John "Buck" O'Neil Will Be an All-Star [J. Mark English]

KANSAS CITY, Kan. (AP) - John Jordan "Buck" O'Neil never got a free pass in life.
The grandson of a man brought to this continent as a slave, O'Neil moved to Kansas City to avoid racial persecution in the Deep South and played baseball during an era of segregation.
It figures that on Tuesday night, when the 94-year-old steps into the batter's box during a minor league all-star game, nobody will quibble over an intentional walk.
Except maybe O'Neil.
"I just might take a swing at one," he said before Tuesday night's Northern League event.
The Kansas City T-Bones signed O'Neil to a one-day contract, likely making him the oldest professional baseball player. He would surpass 83-year-old Jim Eriotes, who struck out in a minor league game in South Dakota earlier this month, by more than a decade.
"I imagine the bat's a little heavier than that club I've been swinging," said O'Neil, who maintains he can still shoot his age in golf. "It's been a long time since I've picked up a bat."
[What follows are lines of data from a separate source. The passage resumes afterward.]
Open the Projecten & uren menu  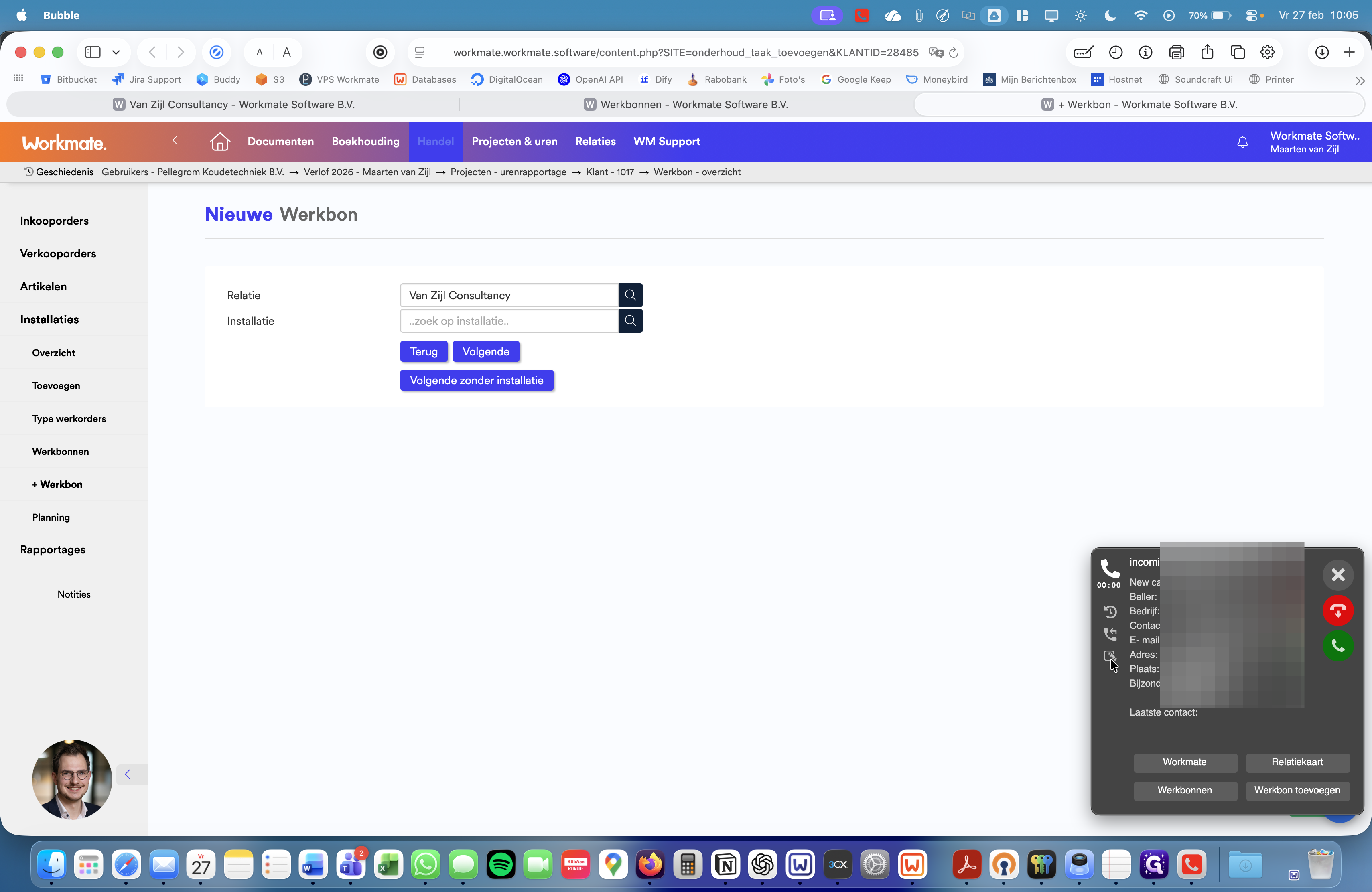pos(514,142)
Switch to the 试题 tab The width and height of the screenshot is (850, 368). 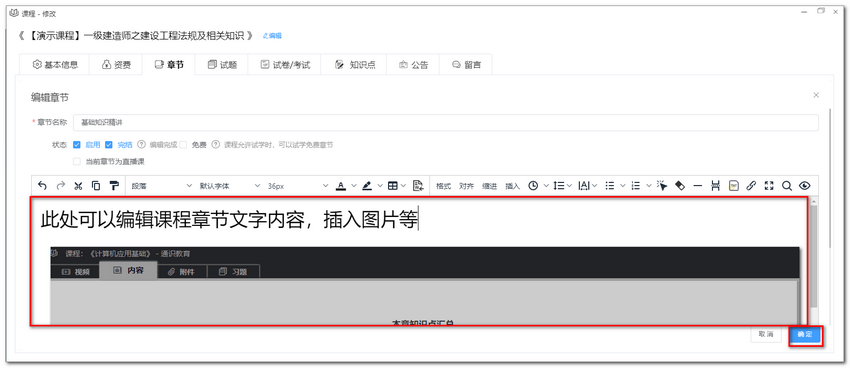tap(222, 65)
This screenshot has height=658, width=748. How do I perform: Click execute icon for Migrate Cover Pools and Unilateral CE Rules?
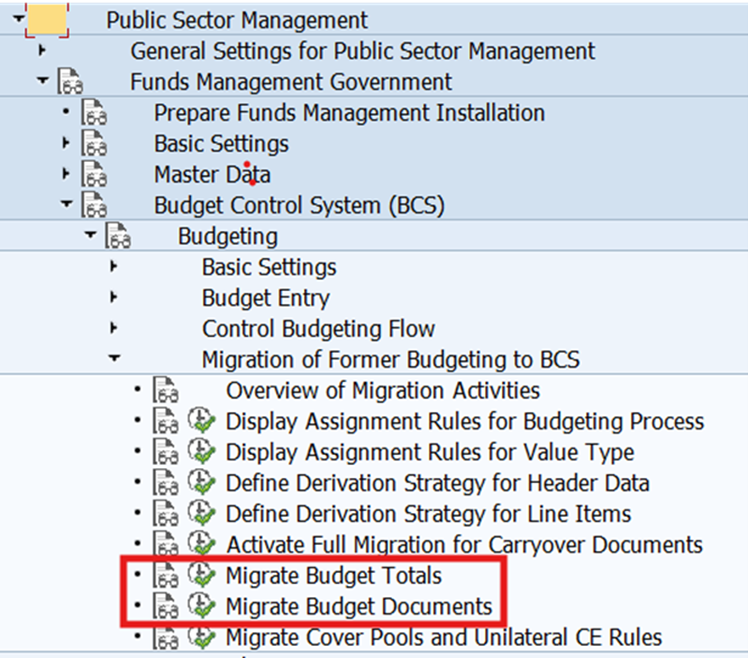202,637
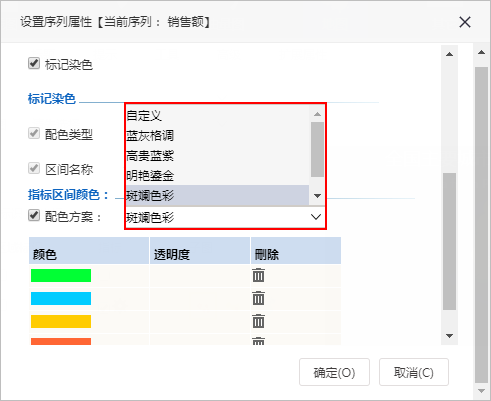Toggle the 区间名称 checkbox
Screen dimensions: 491x401
tap(34, 168)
Nobody disputes that O'Neil's involvement in the game borders on a gimmick. But his supporters hope it also provides a boost in their quest to get him into Cooperstown.
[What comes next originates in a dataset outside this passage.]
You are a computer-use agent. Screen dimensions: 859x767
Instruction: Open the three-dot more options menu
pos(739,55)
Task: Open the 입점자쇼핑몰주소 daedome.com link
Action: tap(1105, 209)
In May, a special 12-member panel did not choose O'Neil for the Hall of Fame, though it did vote in 17 people from the Negro Leagues and pre-Negro Leagues eras.
On a day that was to be his crowning achievement, O'Neil quietly sat at the Negro Leagues Baseball Museum in Kansas City, Mo., and accepted that his name wasn't called.
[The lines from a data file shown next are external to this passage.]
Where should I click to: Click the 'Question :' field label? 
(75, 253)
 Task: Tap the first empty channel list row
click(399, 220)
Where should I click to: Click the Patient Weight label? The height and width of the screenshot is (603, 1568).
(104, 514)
"It was a roller coaster for everybody except him," said Bob Kendrick, the museum's director of marketing. "Certainly he was disappointed. But he taught us how to handle disappointment. In the scope of things that have happened in his life, not getting into the Hall pales in comparison."
Since the ballot was cast, the T-Bones have become the unofficial champions of Buck O'Neil.
General Manager Rick Montean said the club has been passing petitions through the stands at all home games, asking commissioner Bud Selig or former commissioner Fay Vincent to intervene.
Team owner John Ehlert then suggested O'Neil actually play in the league's all-star game. The plan is to allow him one at-bat for each team, intentionally walking each time.
"The Negro Leagues were the original independent baseball," Ehlert said. "And Buck O'Neil is the patriarch of independent baseball."
A lifetime .288 hitter and two-time Negro League batting champion, O'Neil became major league baseball's first black coach with the Chicago Cubs. He went on to discover Hall of Famer Lou Brock and countless others as a scout, and now works tirelessly with Kendrick to keep alive the story of the Negro Leagues.
His exclusion from the Hall of Fame caught nearly everybody by surprise. Players including Hank Aaron, Ernie Banks and Brock took aim at the selection process, and Rep. Emanuel Cleaver, D-Kansas City, said the vote had left "a community in tears."
"He should be celebrated in baseball," said Kansas City T-Bones manager Al Gallagher, a former San Francisco Giants pitcher who met O'Neil in the late 1960s. "Why the commissioner hasn't put him in the Hall of Fame, I have no idea."